Senin, 20 Syawwal 1446 H / 4 April 2016 12:25 wib
11.681 views
Reinterpretasi Agama dalam Ide Kesetaraam Gender
Oleh: Febianty B.P.S, S.Pi*
Seputar Kesetaraan Gender
Kesetaraan Gender adalah sebuah ide yang tak pernah basi didengungkan dan terus digulirkan oleh para pengusung dan pejuangnya. Tidak sedikit dari mereka yang mengaku sebagai pembela hak-hak kaum hawa. Isu sentral yang mereka bawa adalah equality (persamaan /kesetaraan).

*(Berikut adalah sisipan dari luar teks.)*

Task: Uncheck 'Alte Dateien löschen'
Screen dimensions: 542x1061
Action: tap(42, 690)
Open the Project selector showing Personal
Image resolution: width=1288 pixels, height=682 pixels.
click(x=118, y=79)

Elemen ini sebenarnya merupakan wujhatun nadlor (cara pandang) Barat yang dipengaruhi trauma masa lalu, dimana wanita dalam filosofi masyarakat Eropa Kristen, dipandang sebagai sebuah kutukan dan pembawa dosa. Doktrin equality (al-musaawah) itulah yang mewarnai Rancangan Undang-Undang Keadilan dan Kesetaraan Gender (RUU KKG). Pasal 1 ayat 2 RUU KKG menyatakan perlu adanya kesamaan posisi, kondisi dan partisipasi pria-wanita dalam setiap aspek kehidupan.
Term “kesetaraan gender” yang dapat disimpulkan sejauh ini, bermakna meniadakan pembedaan yang dialami perempuan dalam berbagai sektor kehidupan. Kesetaraan yang ingin dicapai bersifat substantif, yakni kesetaraan yang digambarkan sebagai kesetaraan hakiki, bukan kesetaraan semu semisal hanya membuka kesempatan yang sama bagi perempuan, akan tetapi perlu diberikan dukungan untuk dapat meraih kesetaraan itu secara riil. Bila perlu diberi hak-hak khusus untuk meraih kesetaraan itu, contohnya hak khusus mengenai kuota anggota parlemen.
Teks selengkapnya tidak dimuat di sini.